In my opinion, the weakness of this passage is the tenses of some verbs. For example, in paragraph 2, the third sentence, “City A remains …”, “remains” is in the present tense; however, we should use the past tense. So, I would suggest him change it to the past tense. For example, I will use the previous sentence as an example. It should be: ‘however, the housing price of City B dramatically increased from 2008 to 2016’.

Teacher:

Yeah, very clear, thank you so much.

Example 2

Speaker

Transcription

Student:

Our group would like to comment on a grammar problem … We can refer to the third paragraph. He said, ‘the society is needing more and more …’, we think he could use ‘needs’ instead of ‘is needing’, to make it clearer.

Teacher:

Okay, thank you very much.

Regarding hard EJ which focuses on correctness of lexical and grammatical features in writing, students seemed to focus more on the correct use of sentence-level features (10 references) than word-level features (5 references). In alignment with the assessment rubrics of IELTS writing, students analyzed the accurate use of sentence patterns and punctuations in the exemplars given. Among the 10 references, seven references were related to grammatical accuracy whilst three references were associated with the correct use of punctuations. Different from the rubrics’ focus on sentence pattern accuracy, students also focused on other linguistic accuracy features they identified during workshop discussions. For example, one student focused on the inaccurate use of adjectives ending with ‘ed’ to describe a phenomenon:

Our group focus on grammatical errors. For the second paragraph, we can see there are a lot of confusing grammar, like here, … “satisfied” is wrong.

It was only during post-workshop interviews that they mentioned how they could use complex sentences correctly:

The teacher emphasized those complex sentences, like some subordinate sentences. All in all, he was more specific than the official one.

In the interviews, one student was able to point out that the IELTS rubrics focus on the accurate use of simple and complex sentence patterns instead of general grammatical accuracy:

I learned something from the class that it is not necessary to pay full attention to all the details of the grammar; instead I could express my ideas with various sentence patterns.

■ Source excerpt
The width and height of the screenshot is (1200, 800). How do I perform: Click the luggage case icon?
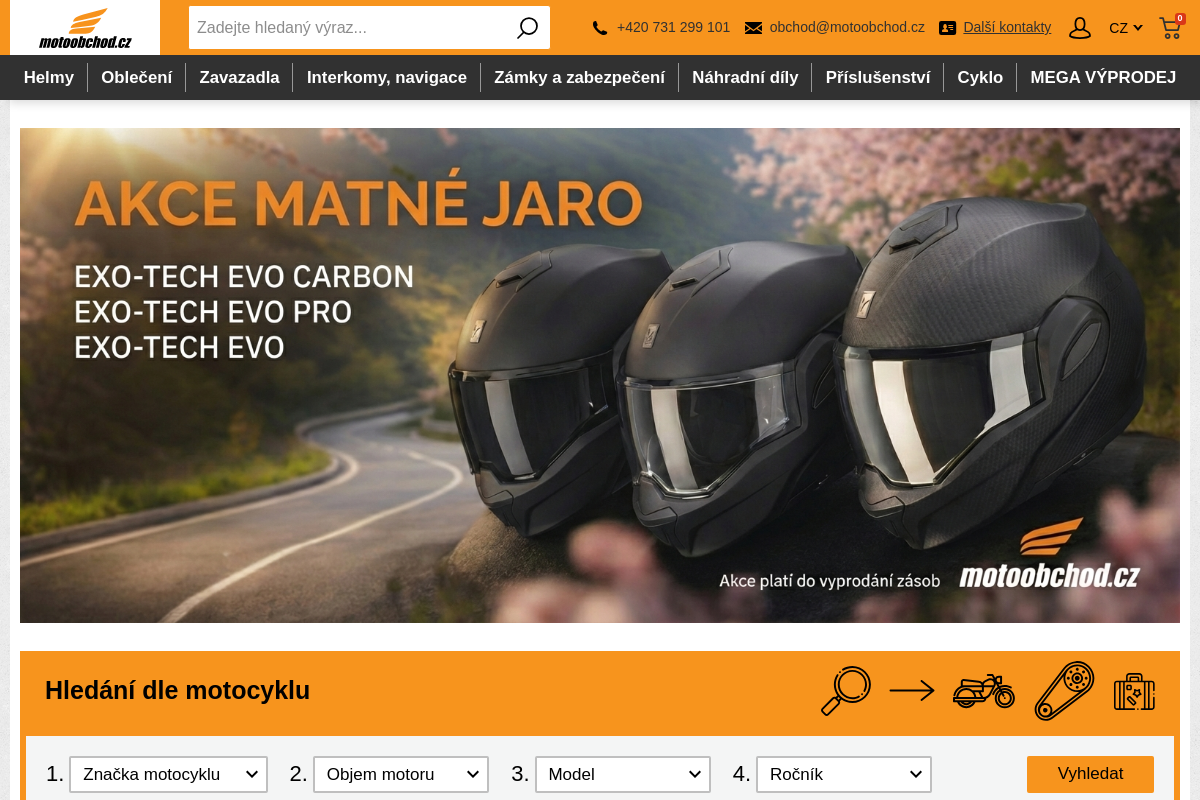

■ What you will do
a) Using the excerpt on student feedback in the writing workshops, answer each question:
(i) In Example 2, what word did the student group suggest using instead of "is needing"?
(ii) How many references to sentence-level features and how many to word-level features did students make?
(iii) Of the references to sentence-level features, how many concerned the correct use of punctuation?
b) List every word or phrase that students in the excerpt on student feedback identify as an error in the exemplar writing.
c) Resume the excerpt on student feedback in the writing workshops, starting after its final sentence.
The material comes from a separate source.

■ Answers provided
a)
(i) "needs"
(ii) 10 references to sentence-level features and 5 to word-level features
(iii) Three

b)
- "remains"
- "is needing"
- "satisfied"

c)
In contrast, no students focused on the use of punctuations when analyzing the exemplars during workshops; the three instances when students mentioned correct use of punctuations were in the post-workshop interviews when they were asked what assessment standards they have learned in the workshops:

Student: Maybe different kinds of punctuation?

Interviewer: okay, different kinds of punctuation.

Student: Yeah, some of them are very specific, but I really learned something.

Interviewer: What did you learn?

Student: double quotation marks, commas, parentheses …

Endorsed by only 5 references, very few students focused on word-level accuracy. Despite analyzing the exemplars with an emphasis on accurate use of words, these students did not focus on the three word-level linguistic features highlighted in the rubrics, namely collocations, parts of speech, and spelling. In one of the workshops, a student pointed out a word-level accuracy problem related to subject-verb agreement:

I would like to focus on the grammar, for example, in the first paragraph, “appear”, it should be “appears”, I think.

In a similar vein, in the interviews, students were concerned with how they should use correct verb tense to describe data which are related to the past for IELTS Writing Task 1:

If it requires us to organize some data, we should use the past tense. If it requires us to describe some facts, we should use the present tense.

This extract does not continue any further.